Lob S H, Biedenbach D J, Badal R E, Kazmierczak K M, Sahm D F
International Health Management Associates, Inc., 2122 Palmer Drive, Schaumburg, IL 60173, USA.
International Health Management Associates, Inc., 2122 Palmer Drive, Schaumburg, IL 60173, USA.
J Glob Antimicrob Resist. 2015 Sep;3(3):190-197. doi: 10.1016/j.jgar.2015.05.005. Epub 2015 Jul 6.
Intensive care units (ICUs) are often described as hotbeds of antimicrobial resistance, with high rates of extended-spectrum β-lactamase (ESBL)-producing and multidrug-resistant (MDR) Enterobacteriaceae. Data from the SMART study were used to examine differences between the susceptibility of Enterobacteriaceae from ICU and non-ICU wards in Europe and North America. In total, 21,470 Enterobacteriaceae isolates from intra-abdominal and urinary tract infections were collected at 90 sites in 20 European and North American countries in 2011-2013. Susceptibility and ESBL phenotypes were determined using the CLSI broth microdilution method and breakpoints. Susceptibility was lower and ESBL and MDR rates were higher in ICUs, with much greater ICU/non-ICU differences in Europe than North America. Susceptibility was lower and ESBL and MDR rates were higher in Europe than in North America in both patient locations. Resistance among Enterobacteriaceae in Europe was largely driven by Klebsiella pneumoniae, which had high rates of ESBLs (41.2% in ICUs; mostly CTX-M) and carbapenemases (13.2%; mostly KPC and OXA). For all Enterobacteriaceae combined, only ertapenem and amikacin inhibited >90% of isolates in ICUs in both regions. In North America, ertapenem, imipenem and amikacin inhibited >90% of K. pneumoniae from ICUs, whereas in Europe only amikacin did. ESBL and MDR rates varied considerably within Europe. Antimicrobial resistance was higher in Europe than North America, especially in ICUs. Further surveillance at the country, hospital and even patient ward level, and investigation of reasons for these findings, would be useful for the development of effective strategies to reduce antimicrobial resistance in ICUs.

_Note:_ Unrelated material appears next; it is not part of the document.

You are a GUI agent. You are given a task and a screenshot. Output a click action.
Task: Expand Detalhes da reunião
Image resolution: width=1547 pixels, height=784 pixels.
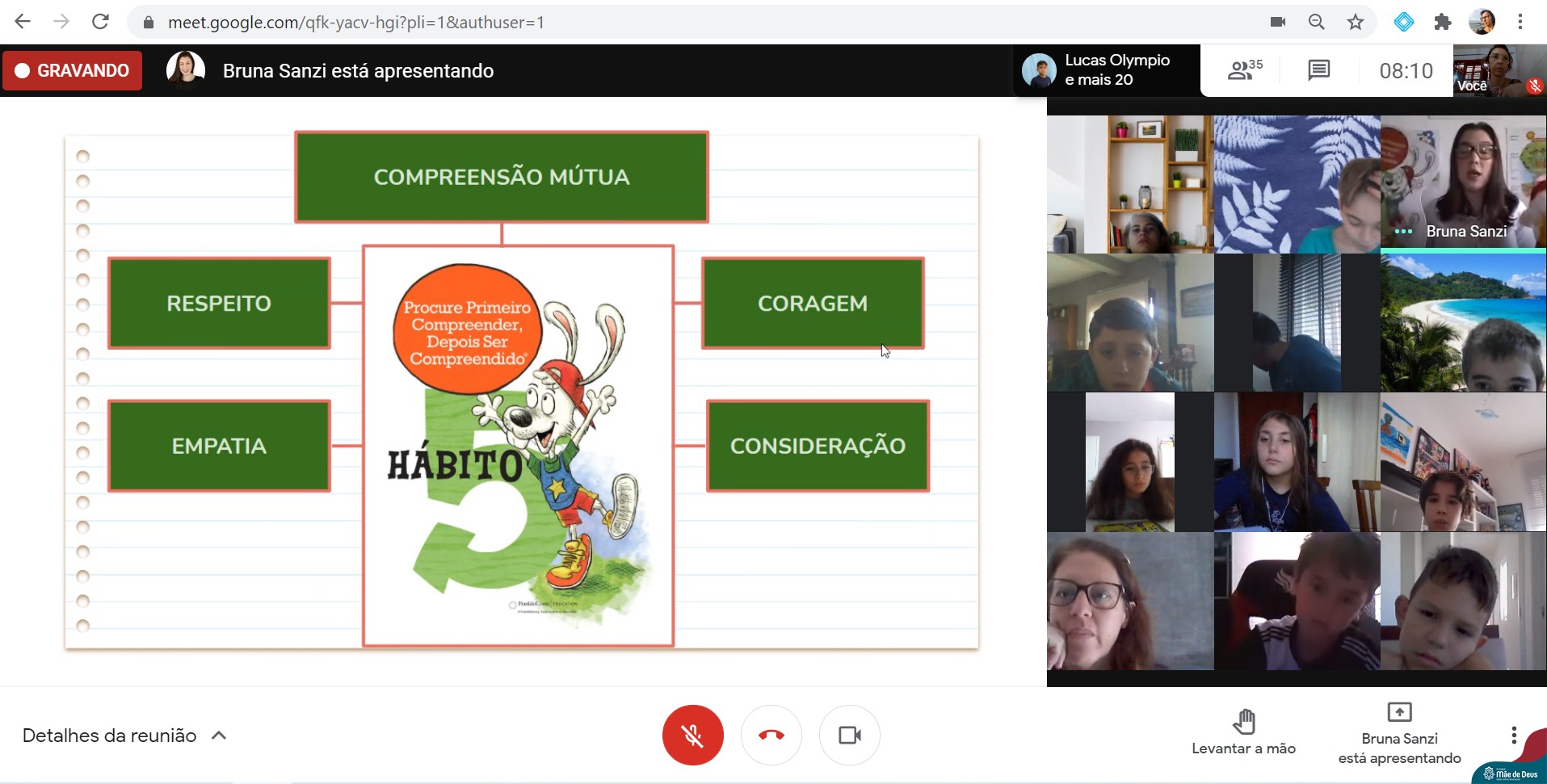(124, 736)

重症监护病房(ICU)常被描述为抗菌药物耐药性的温床,产超广谱β-内酰胺酶(ESBL)和多重耐药(MDR)肠杆菌科细菌的发生率很高。SMART研究的数据被用于检验欧洲和北美的ICU病房与非ICU病房分离出的肠杆菌科细菌药敏性的差异。2011年至2013年期间,在欧洲和北美的20个国家的90个地点,共收集了21470株来自腹腔和泌尿道感染的肠杆菌科细菌分离株。采用美国临床和实验室标准协会(CLSI)肉汤微量稀释法及折点来确定药敏性和ESBL表型。ICU病房的药敏性较低,ESBL和MDR发生率较高,欧洲的ICU与非ICU之间的差异比北美大得多。在两个地区的患者中,欧洲的药敏性均低于北美,ESBL和MDR发生率则高于北美。欧洲肠杆菌科细菌的耐药性主要由肺炎克雷伯菌驱动,其ESBL发生率很高(ICU中为41.2%;主要是CTX-M型),碳青霉烯酶发生率也很高(13.2%;主要是KPC和OXA型)。对于所有合并的肠杆菌科细菌,在两个地区的ICU中,只有厄他培南和阿米卡星能抑制>90%的分离株。在北美,厄他培南、亚胺培南和阿米卡星能抑制>90%来自ICU的肺炎克雷伯菌,而在欧洲只有阿米卡星能做到。ESBL和MDR发生率在欧洲内部差异很大。欧洲的抗菌药物耐药性高于北美,尤其是在ICU中。在国家、医院甚至患者病房层面进行进一步监测,并对这些发现的原因进行调查,将有助于制定有效的策略来降低ICU中的抗菌药物耐药性。